Provided data:
- Opening Delimiter -

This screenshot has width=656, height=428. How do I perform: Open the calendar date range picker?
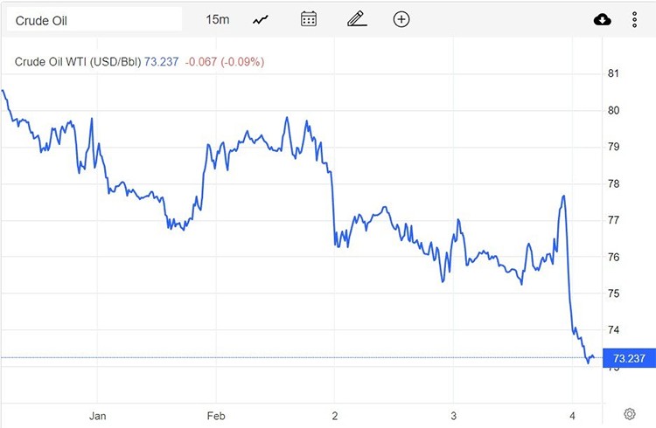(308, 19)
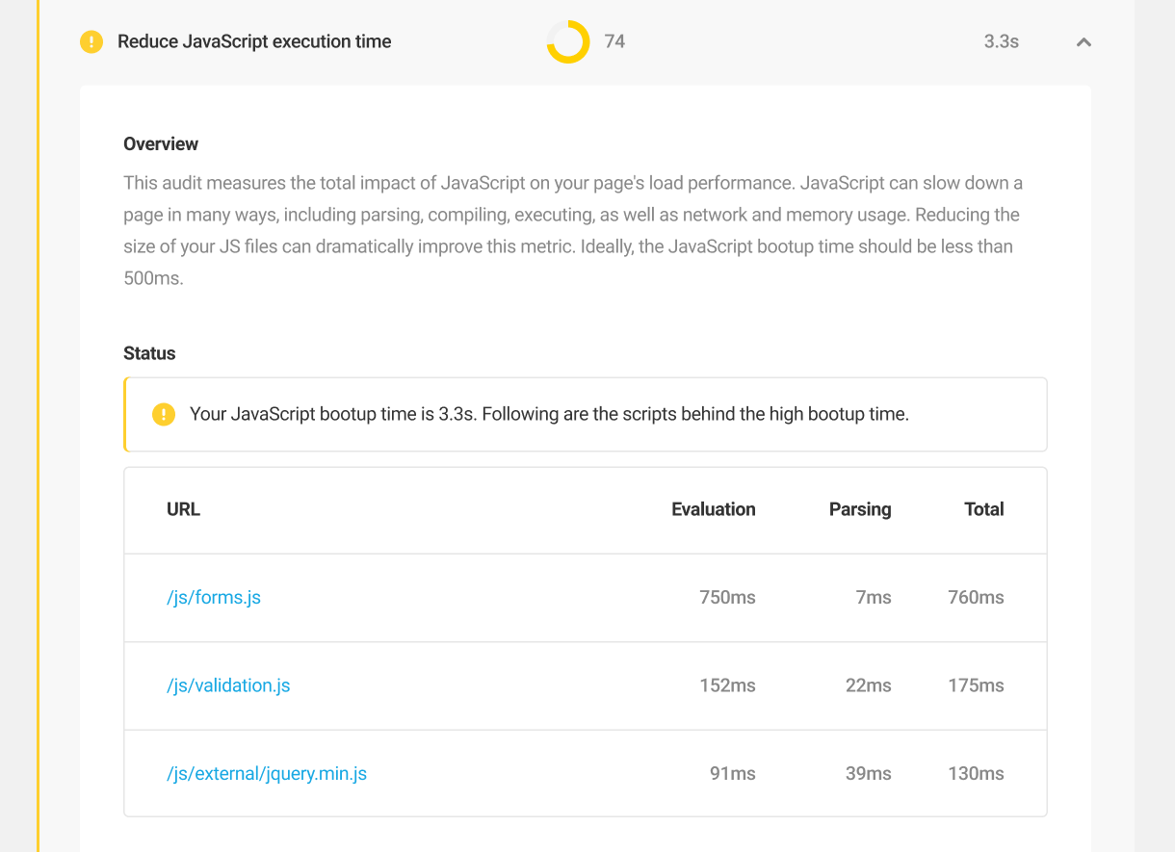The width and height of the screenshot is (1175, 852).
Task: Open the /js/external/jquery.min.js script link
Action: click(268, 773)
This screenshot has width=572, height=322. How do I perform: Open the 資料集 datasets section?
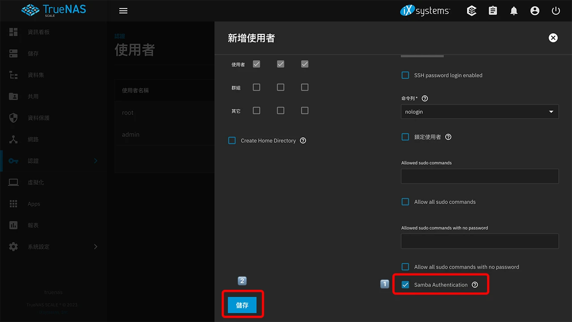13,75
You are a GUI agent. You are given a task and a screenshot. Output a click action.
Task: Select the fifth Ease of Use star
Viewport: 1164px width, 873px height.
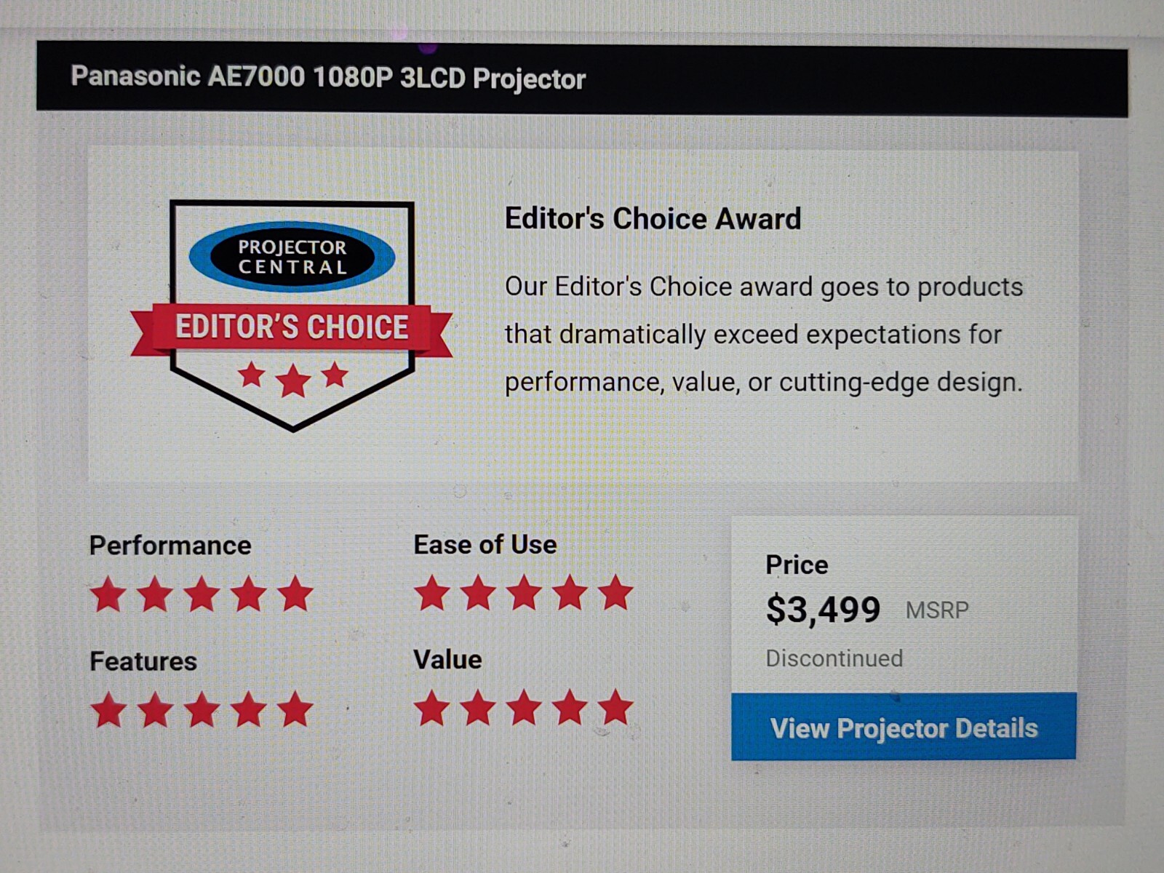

- Closing Delimiter -

The full text of the data above, exact and without pictures, is what to return.

This screenshot has width=656, height=428. How do I perform: Open the calendar date range picker?
(308, 19)
The width and height of the screenshot is (1175, 852).
Task: Open the /js/external/jquery.min.js script link
Action: click(268, 773)
This screenshot has width=572, height=322. How do I perform: Open the 資料集 datasets section?
13,75
You are a GUI agent. You are given a task and a screenshot. Output a click action.
Task: Select the fifth Ease of Use star
Viewport: 1164px width, 873px height.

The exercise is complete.